IN-SPACe Funds Indigenous Satellite Buses to Crack Constellation Economics
IN-SPACe's SBaaS contracts give Dhruva Space, Astrome and Azista ₹5 crore each for modular small-sat buses, while Dhruva's ₹105 crore Project Garud targets a 500 kg-class platform for constellations.
Manik Gupta
Founder and editor of DeepTech India. Manik writes about India's frontier technology ecosystem — AI, semiconductors, space, quantum, robotics and biotech — translating research and policy into clear, reliable reporting.
India's space regulator is funding the least glamorous and most economically decisive part of a satellite: the bus it sits on. On 11 February 2026, IN-SPACe signed contracts with Dhruva Space, Astrome Technologies and Azista Industries under a Satellite Bus as a Service (SBaaS) program, awarding each firm ₹5 crore to develop modular, scalable small-satellite buses.
Why the bus is the bottleneck
A satellite bus is the platform everything else plugs into: structure, power, propulsion, attitude control, thermal management and communications that keep a payload alive and pointed. The payload gets the attention, but the bus is where reliability and cost are won or lost. For constellations, this is the central economic problem. Flying dozens or hundreds of satellites only pays if each bus is standardised, mass-producible and cheap. A bespoke platform built per mission cannot scale; a modular, repeatable one can.
By funding three firms to build exactly that, IN-SPACe is de-risking indigenous platform development at the point where constellation economics are decided. It also addresses import substitution. Indian operators have leaned on foreign buses or one-off domestic builds; a competitive home-grown modular platform keeps that value and supply security inside the country.
Dhruva's larger bet
Separately, Dhruva Space secured ₹105 crore (about $10.9 million) under the Centre's Research, Development and Innovation (RDI) Fund for Project Garud, a 500 kg-class platform aimed at large-scale constellations.

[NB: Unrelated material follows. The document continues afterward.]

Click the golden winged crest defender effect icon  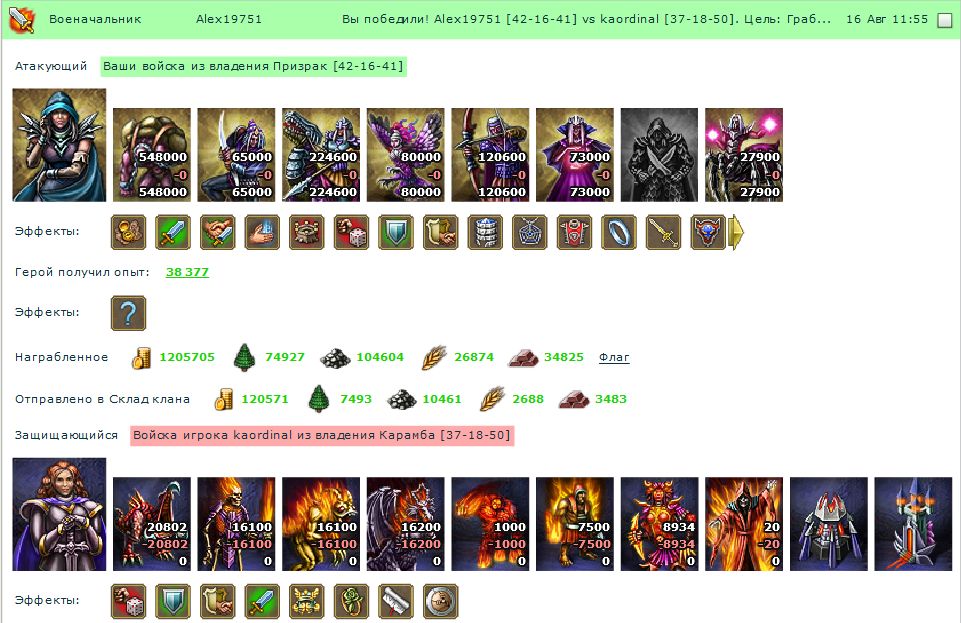coord(306,601)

That is a heavier weight class than the small-sat buses, and the larger grant signals confidence in Dhruva as a platform leader. A 500 kg-class modular bus could anchor communications or Earth-observation constellations that need real power and payload per satellite.
The structure is the point. Rather than buying finished satellites, the government is financing the platform layer, the reusable foundation many future missions will share. The caveat is that these are development contracts, not proven flight hardware, and the buses must still show reliability and unit cost at production volume. But by targeting the platform rather than any single mission, India is investing where constellation economics actually break.